The reason US had to shed aircraft in order to get exit financing was because US’ turnaround plan was all but certain and GE felt like it was more prudent to reduce their exposure. US was forced to merge in order to exit which will undoubtedly be a very different story from DL. By the way, US’ numbers today show they are putting together a sound turnaround plan but with a lot less capacity. Fare increases across the industry have helped but US is clearly benefiting from pulling down a lot of its own capacity.
Yes, it is widely known that DL is much more conservative with its operational requirements than other airlines but there are indications that is changing. DL recognizes that carrying extra fuel is costly and they are changing… although they may let others blaze the path for them. Diversions are costly, though, esp. when you carry a higher percentage of connecting traffic than other carriers.

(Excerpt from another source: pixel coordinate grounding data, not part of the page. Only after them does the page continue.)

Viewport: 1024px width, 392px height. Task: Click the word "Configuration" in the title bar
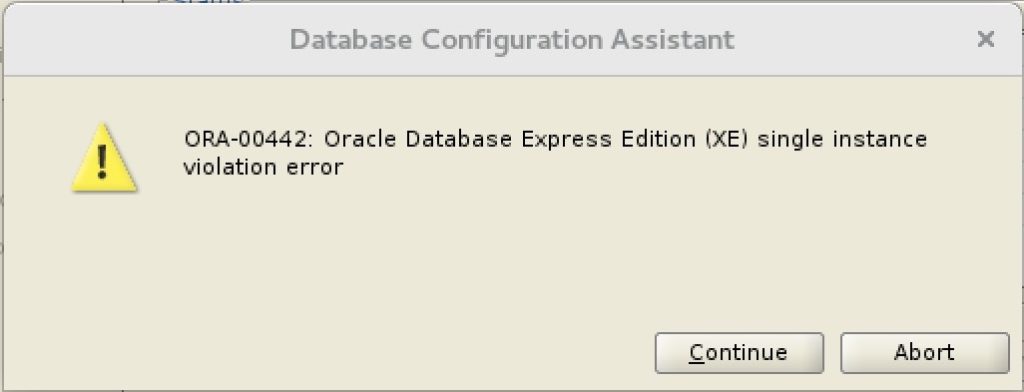coord(513,41)
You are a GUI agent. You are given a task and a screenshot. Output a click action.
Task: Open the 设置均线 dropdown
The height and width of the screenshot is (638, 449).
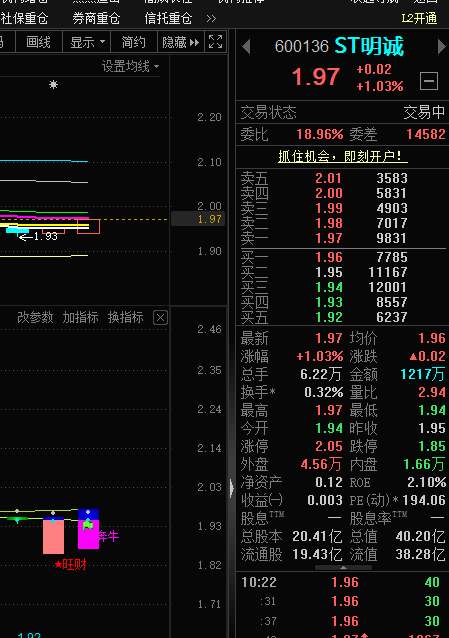click(x=130, y=66)

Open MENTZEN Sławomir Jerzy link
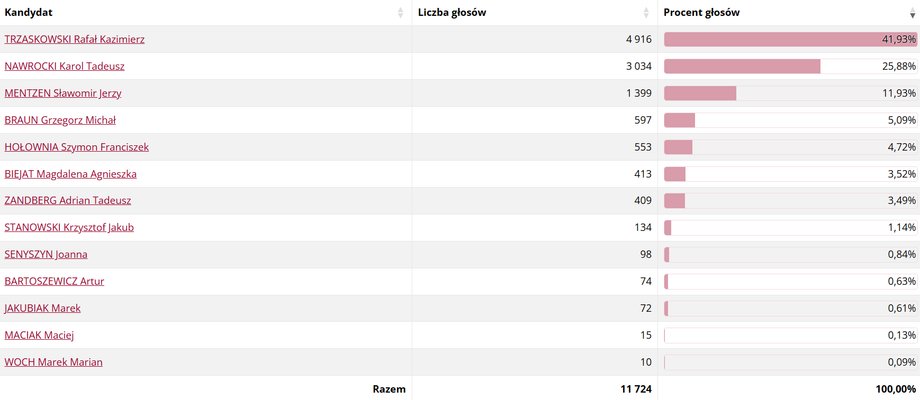[x=63, y=93]
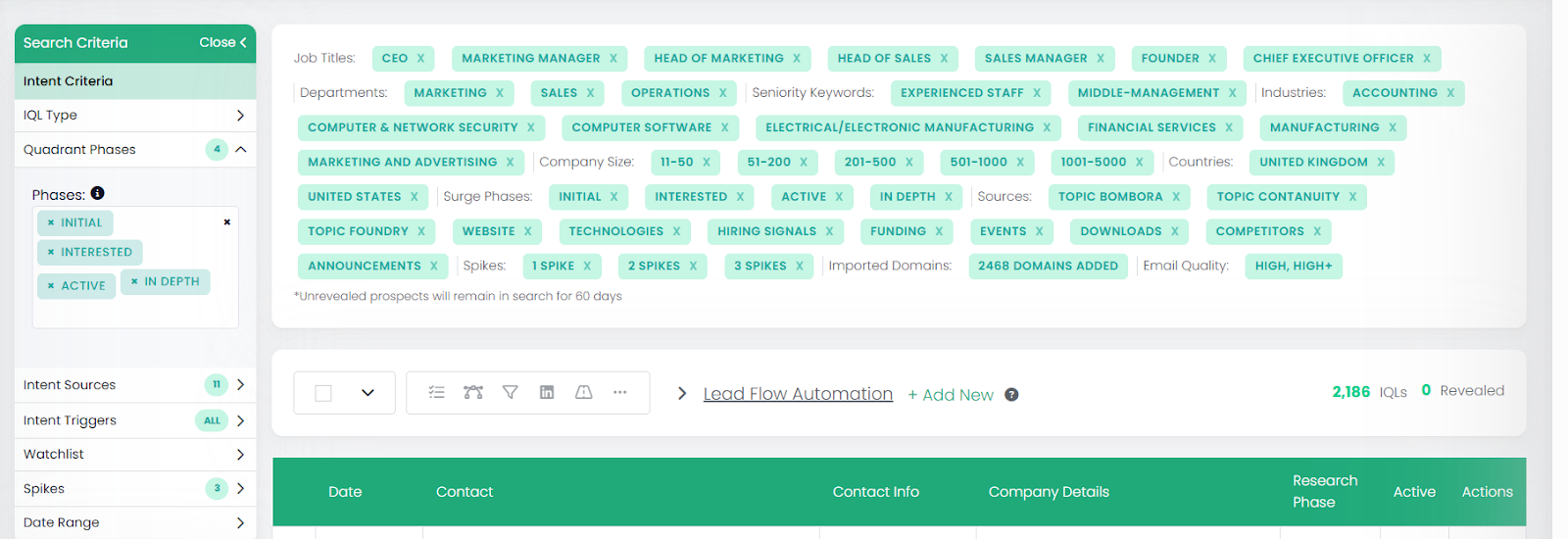Click the checklist icon in the toolbar
The height and width of the screenshot is (539, 1568).
click(437, 392)
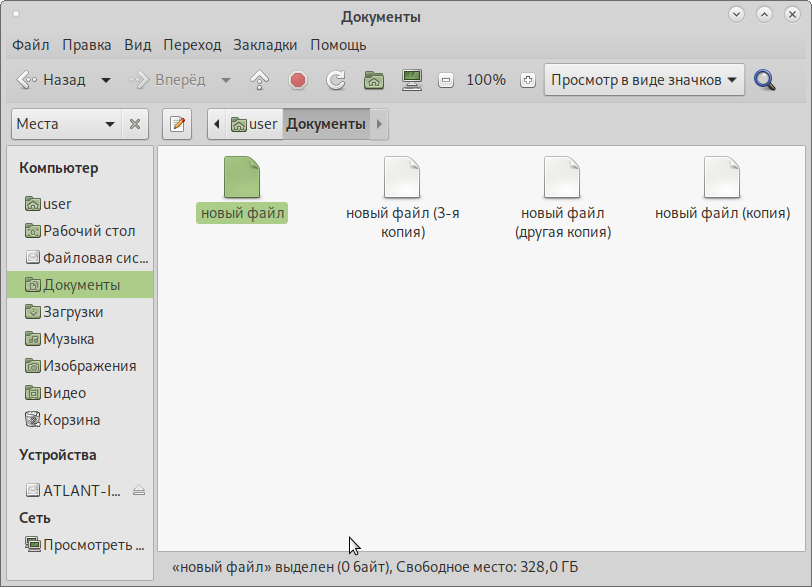The height and width of the screenshot is (587, 812).
Task: Open the Home folder toolbar icon
Action: tap(374, 80)
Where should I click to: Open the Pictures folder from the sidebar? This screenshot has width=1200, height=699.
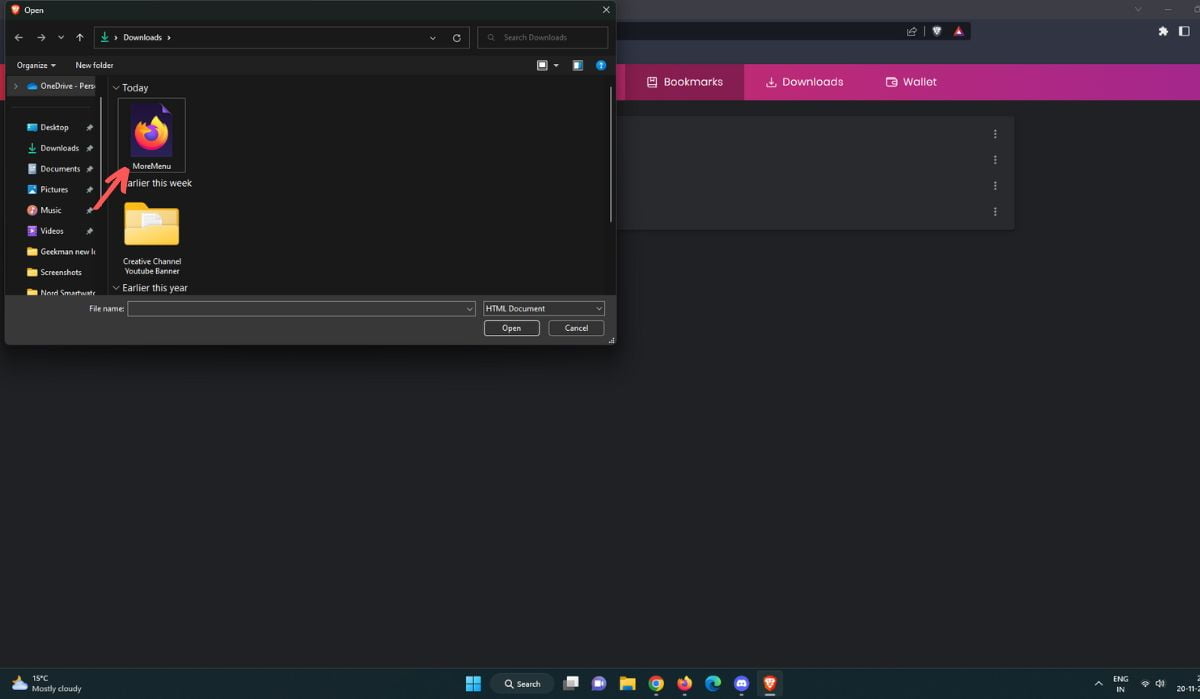pyautogui.click(x=54, y=189)
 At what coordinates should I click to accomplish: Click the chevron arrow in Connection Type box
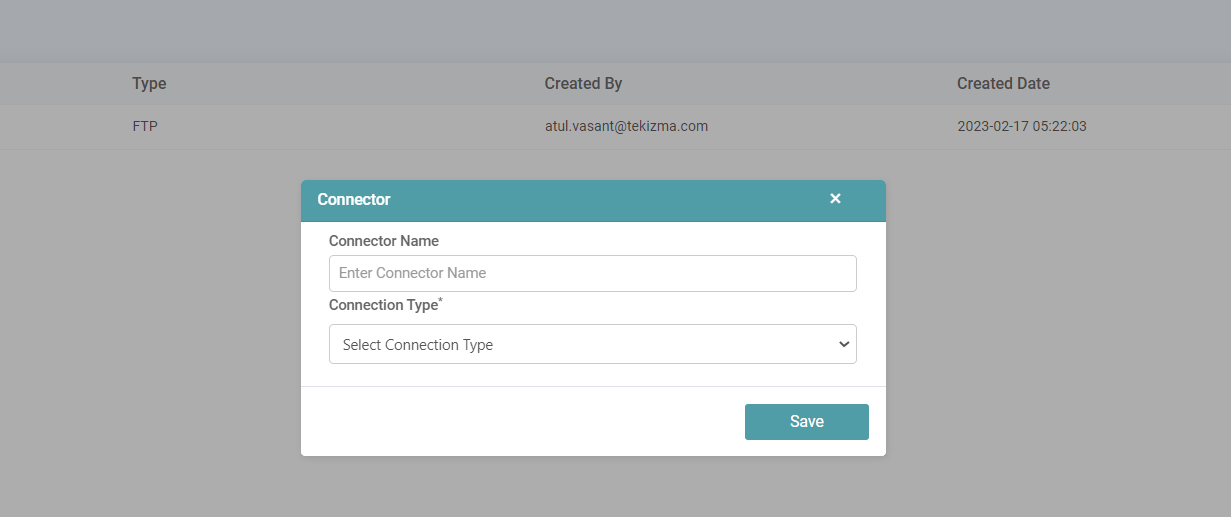(843, 344)
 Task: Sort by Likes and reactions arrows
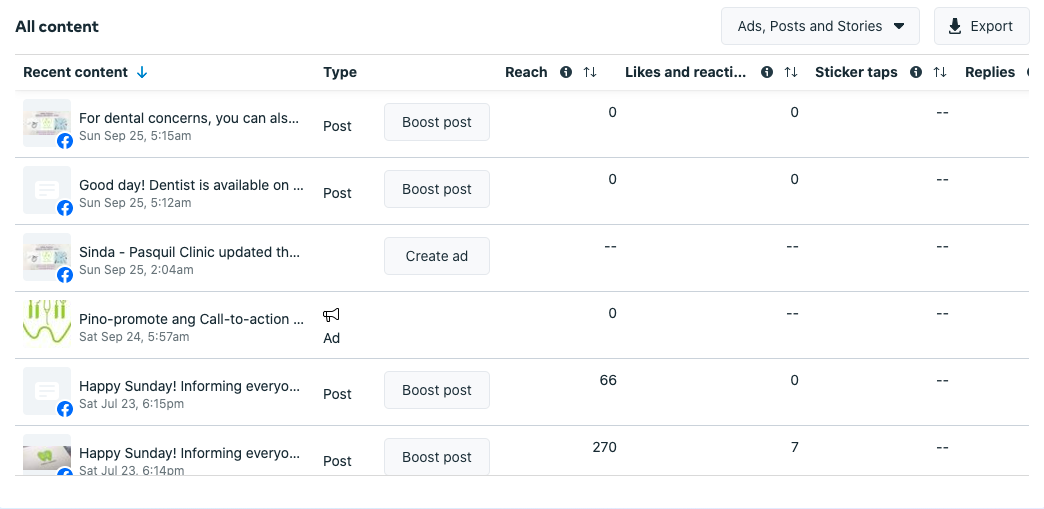point(791,72)
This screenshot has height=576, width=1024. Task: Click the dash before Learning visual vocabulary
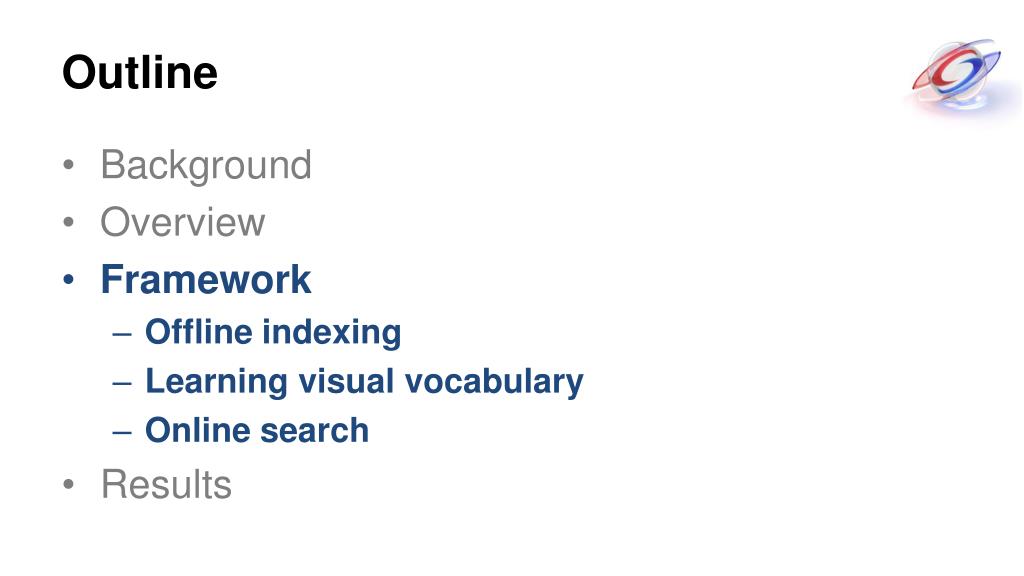pyautogui.click(x=122, y=383)
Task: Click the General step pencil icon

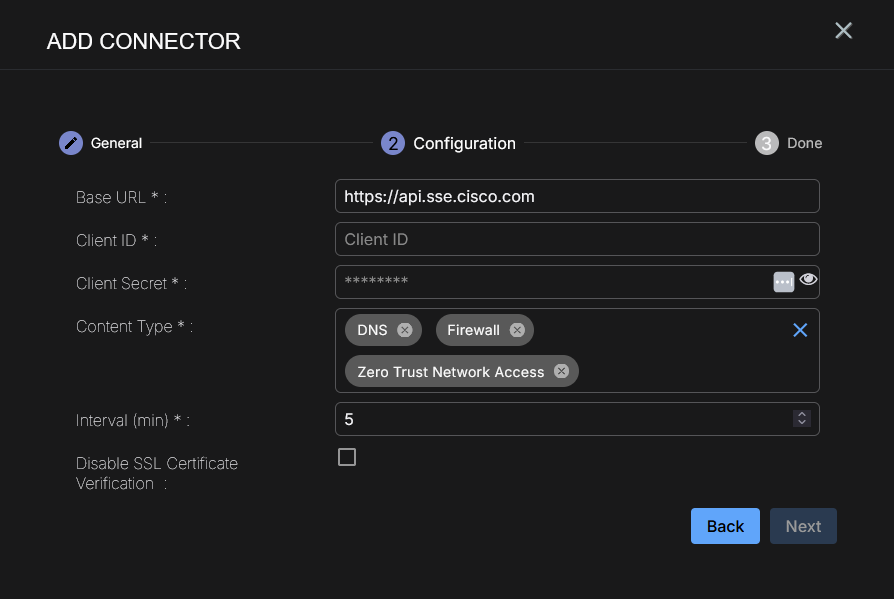Action: pos(70,143)
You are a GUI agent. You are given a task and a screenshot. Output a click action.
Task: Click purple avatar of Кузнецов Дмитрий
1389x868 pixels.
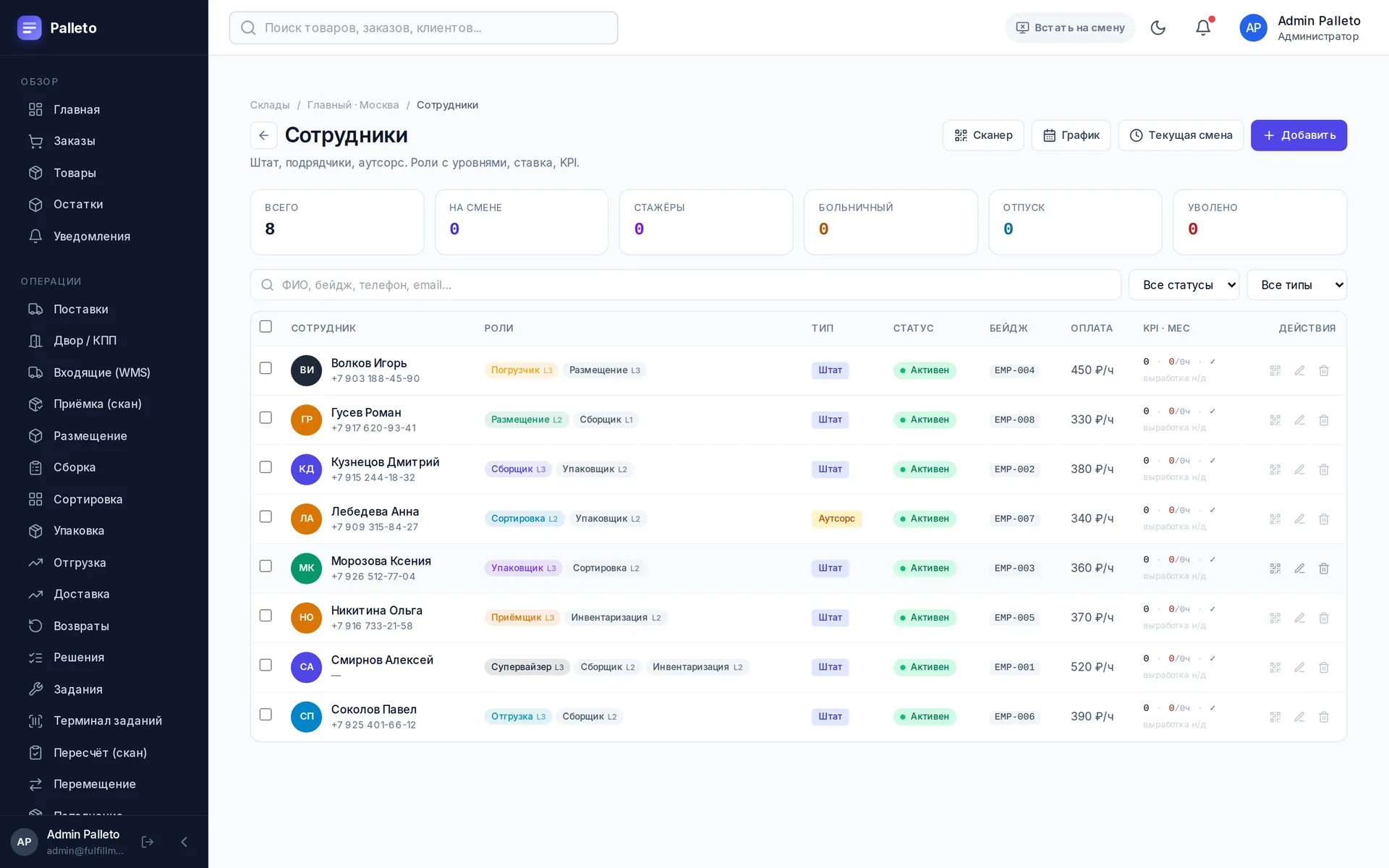[x=306, y=469]
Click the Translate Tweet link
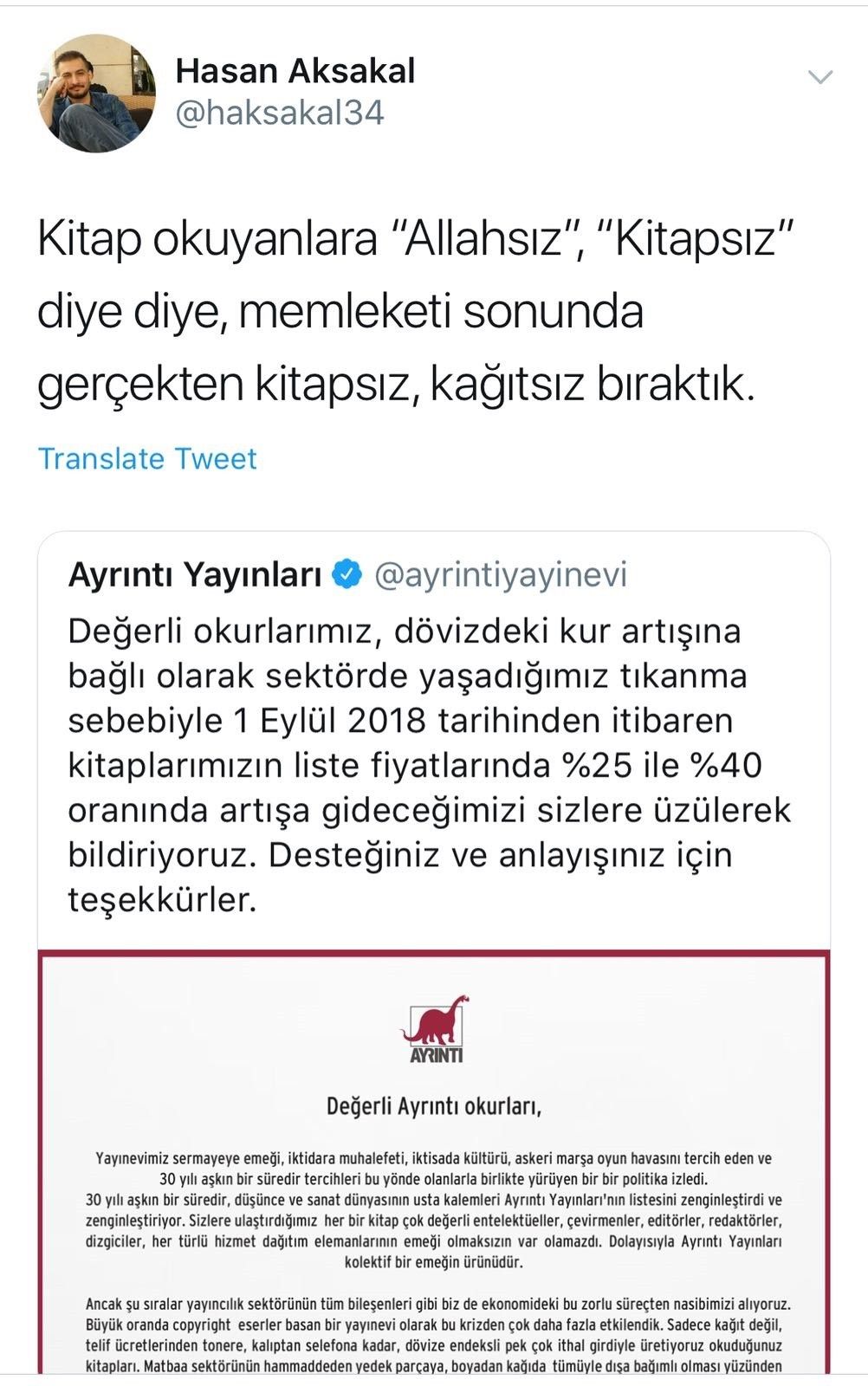 point(147,458)

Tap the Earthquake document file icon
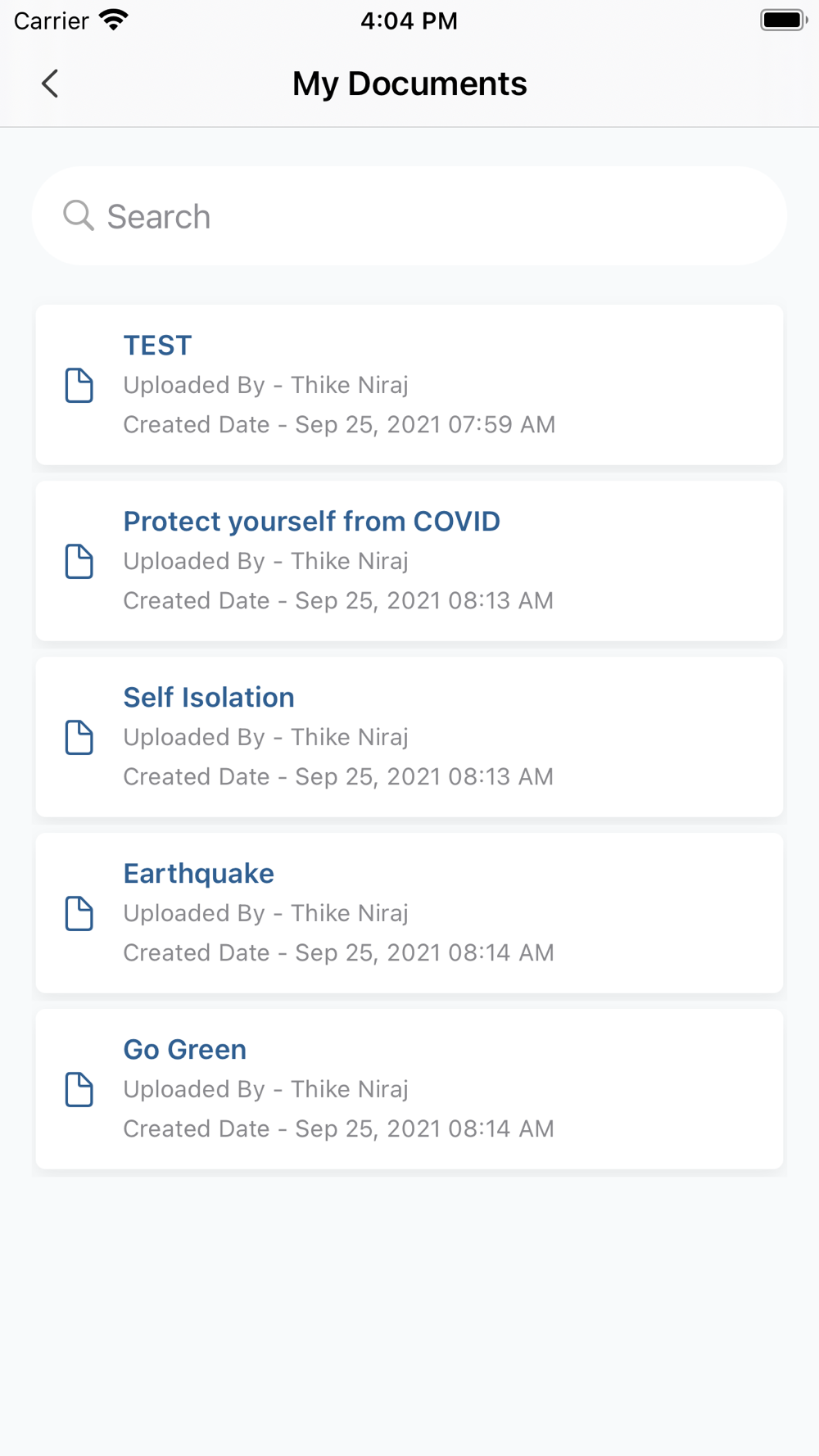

As for DL and 757s, DL’s 757s are much older than CO’s, having lower thrust engines and takeoff weights and are not even equipped for over the ocean use. DL also has firmly held to the belief that longhaul flights should be on widebody aircraft and since they have plenty of 767s, that is a principle they can easily keep. I personally would far prefer to fly on a widebody to Europe and there are reports that CO has operational problems using 757s over the Atlantic while DL is able to operate a full flight with enough fuel for a decent hold time plus carry cargo – and passengers aren’t blocked by serving carts for half of the flight.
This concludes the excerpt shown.